5. The method according to claim 1 or 4, wherein the user characteristic data comprises at least one of: basic attribute data used for representing personal basic information, active attribute data used for representing operation activity of a user, and consumption attribute data used for representing purchase condition of the user;

6. A method of model training, the method comprising:

7. The method of claim 6, further comprising:

according to a preset proportion, dividing each training sample data in the training sample data set into a training sub-sample data set and a testing sub-sample data set respectively;

and iteratively training the interest probability prediction model based on the training feature data and the second training label included in the training sample data set and the training state transition probability, including:

iteratively training the interest probability prediction model based on the training feature data and the second training label included in the training sample data in the training subsample dataset and the training state transition probability;

after the iteratively training the probabilistic predictive model of interest, the method further comprises:

testing whether the model performance of the interest probability prediction model obtained through iterative training meets a preset condition or not by using the training feature data and the second training label included by the training sample data in the testing sub-sample data set and the training state transition probability; the prediction condition includes at least one of: the recall ratio reaches a preset first preset threshold value, the precision ratio reaches a second preset threshold value, and the lower area of the sensitivity curve reaches a third preset threshold value;

and if the model performance of the interested probability prediction model meets the preset condition, determining that the training of the interested probability prediction model is finished.

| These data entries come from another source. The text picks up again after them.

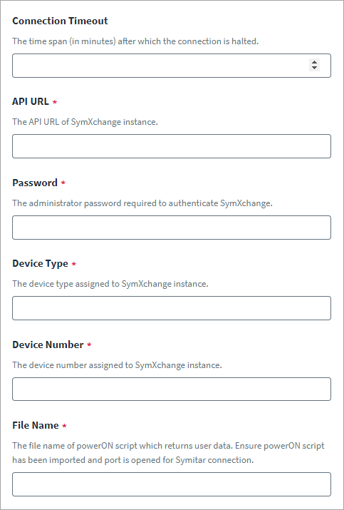Click the Connection Timeout number field
344x510 pixels.
pyautogui.click(x=172, y=66)
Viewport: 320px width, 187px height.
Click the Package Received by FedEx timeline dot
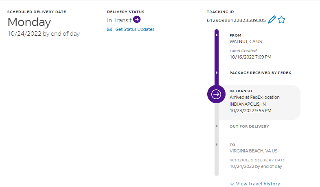[217, 73]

8. The method of claim 6, further comprising:

determining sparse feature data in the training feature data included in the training sample data;

processing the sparse feature data through a deep neural network model to obtain first training feature data;

9. The method of claim 6, further comprising:

determining dense feature data in the training feature data included in the training sample data;

preprocessing the dense feature data to obtain second training feature data; the pretreatment comprises at least one of the following treatment modes: decorrelation processing, normalization processing and feature discretization processing;

10. An information recommendation apparatus, characterized in that the apparatus comprises:

11. The apparatus of claim 10, further comprising:

the sparse feature processing module is used for determining sparse feature data in the predicted feature data included in the predicted data corresponding to the target user; processing the sparse characteristic data through a deep neural network model to obtain first target characteristic data;

the interest probability prediction module is specifically configured to:

12. The apparatus of claim 10, further comprising:

the dense feature processing module is used for determining dense feature data in the predicted feature data included in the predicted data corresponding to the target user; preprocessing the dense feature data to obtain second target feature data; the pretreatment comprises at least one of the following treatment modes: decorrelation processing, normalization processing and feature discretization processing;

the interest probability prediction module is specifically configured to:

13. A model training apparatus, the apparatus comprising:

14. An apparatus, comprising a processor and a memory;

the memory is used for storing a computer program;

the processor is configured to execute the information recommendation method of any one of claims 1 to 5 or the model training method of any one of claims 6 to 9 according to the computer program.

15. A computer-readable storage medium, characterized in that the computer-readable storage medium is configured to store a computer program for executing the information recommendation method of any one of claims 1 to 5 or the model training method of any one of claims 6 to 9.